## EXCERPTED TEXT
========================

In a recent feature on WEVO, Robbie Hoenig interviewed a philosophy professor about a talk he'd given on the question, "Why, of all possible people, was I born?" What was interesting about his explanation was that he barely mentioned genetics, physics, or even science in general. He missed a far more provocative answer than his musings about available souls and the movements of spirits, stuff that would certainly be on the front page of the Enquirer were it not coming from a Ph.D.'s lips.
I can understand his impulse to want to find some larger purpose to the daily comings and goings of the human race, but the fact is, as far as anybody can tell, any one person is here solely because of the multiple recombinings of DNA that have occurred since the primordial soup. It's that simple, and that complex. It seems as if life in this universe has no discernible purpose, or at least if it does, it's simply to create more life in whatever form that life can take. Life does have pattern, order, energy, and its share of mysteries, but the force that moves it along is wholly and indivisibly material, not divine.
The professor's admittedly religious way of thinking is really not very helpful when it comes to figuring out the why's of life. Religions are essentially a "No" to the question, "Is this all there is?" because many people simply don't want to face that we're only dealt one go around apiece. By focusing on that "No," religion tries to ignore our DNA, to put it one way, or attributes our DNA to something called God that has no DNA at all. Wrong on both counts. Most likely, this is all there is.
Joseph Campbell, in his six interviews with Bill Moyers, explains that humans have created myths to explain the reality around them and illuminate how things in life connect to each other to make meaning. In its own way, science is a mythology. What makes it different from other mythologies is that what it posits as facts, or at least as conditional understandings, can be tested and, if need be, refined or repealed. Religions, with their mythologies geared toward the vaporous, can't do this.

========================

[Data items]
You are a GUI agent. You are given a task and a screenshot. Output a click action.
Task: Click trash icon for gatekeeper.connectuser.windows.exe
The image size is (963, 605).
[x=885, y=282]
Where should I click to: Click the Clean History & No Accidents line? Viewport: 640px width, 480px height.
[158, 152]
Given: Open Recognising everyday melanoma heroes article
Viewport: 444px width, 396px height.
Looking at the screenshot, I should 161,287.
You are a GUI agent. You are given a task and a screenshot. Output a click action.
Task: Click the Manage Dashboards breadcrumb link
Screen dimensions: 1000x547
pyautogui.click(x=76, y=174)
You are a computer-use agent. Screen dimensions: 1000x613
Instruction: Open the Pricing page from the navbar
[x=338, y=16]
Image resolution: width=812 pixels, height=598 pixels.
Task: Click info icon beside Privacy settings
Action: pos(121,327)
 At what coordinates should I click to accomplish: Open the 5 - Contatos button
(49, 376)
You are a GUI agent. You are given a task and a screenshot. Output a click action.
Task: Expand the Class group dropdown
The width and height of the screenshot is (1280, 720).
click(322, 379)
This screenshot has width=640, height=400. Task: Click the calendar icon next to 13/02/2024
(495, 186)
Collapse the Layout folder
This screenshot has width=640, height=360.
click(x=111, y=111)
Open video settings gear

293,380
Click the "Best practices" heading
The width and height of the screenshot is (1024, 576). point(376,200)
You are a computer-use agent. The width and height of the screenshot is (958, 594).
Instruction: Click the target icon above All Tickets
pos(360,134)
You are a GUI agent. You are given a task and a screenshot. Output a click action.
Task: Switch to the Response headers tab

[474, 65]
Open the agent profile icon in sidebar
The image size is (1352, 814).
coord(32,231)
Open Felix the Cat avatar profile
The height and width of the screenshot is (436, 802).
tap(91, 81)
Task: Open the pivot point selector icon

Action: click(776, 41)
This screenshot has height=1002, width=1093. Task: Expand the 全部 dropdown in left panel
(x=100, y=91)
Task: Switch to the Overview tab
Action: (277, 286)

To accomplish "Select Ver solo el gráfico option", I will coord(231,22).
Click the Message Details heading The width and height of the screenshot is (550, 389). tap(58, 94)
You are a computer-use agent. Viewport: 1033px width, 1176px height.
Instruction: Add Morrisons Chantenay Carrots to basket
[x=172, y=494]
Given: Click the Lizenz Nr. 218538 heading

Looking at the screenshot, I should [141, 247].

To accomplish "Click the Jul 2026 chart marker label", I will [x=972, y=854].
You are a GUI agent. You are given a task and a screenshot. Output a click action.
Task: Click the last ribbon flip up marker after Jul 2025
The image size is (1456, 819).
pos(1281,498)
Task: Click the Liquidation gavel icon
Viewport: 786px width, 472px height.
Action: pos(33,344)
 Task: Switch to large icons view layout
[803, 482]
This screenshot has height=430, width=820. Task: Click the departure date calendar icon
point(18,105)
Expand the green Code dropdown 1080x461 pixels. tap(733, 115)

========================

## PROBLEM SET
1. Name every person the essay identifies by name.
2. Please transcribe the passage of the essay that begins at the words "Joseph Campbell, in" and ends after the words "can't do this.", keeping every word and punctuation mark unchanged.
None of the work here draws on the data items.

## SOLUTIONS TO THE TASKS
1. Robbie Hoenig, Joseph Campbell, Bill Moyers

2.
Joseph Campbell, in his six interviews with Bill Moyers, explains that humans have created myths to explain the reality around them and illuminate how things in life connect to each other to make meaning. In its own way, science is a mythology. What makes it different from other mythologies is that what it posits as facts, or at least as conditional understandings, can be tested and, if need be, refined or repealed. Religions, with their mythologies geared toward the vaporous, can't do this.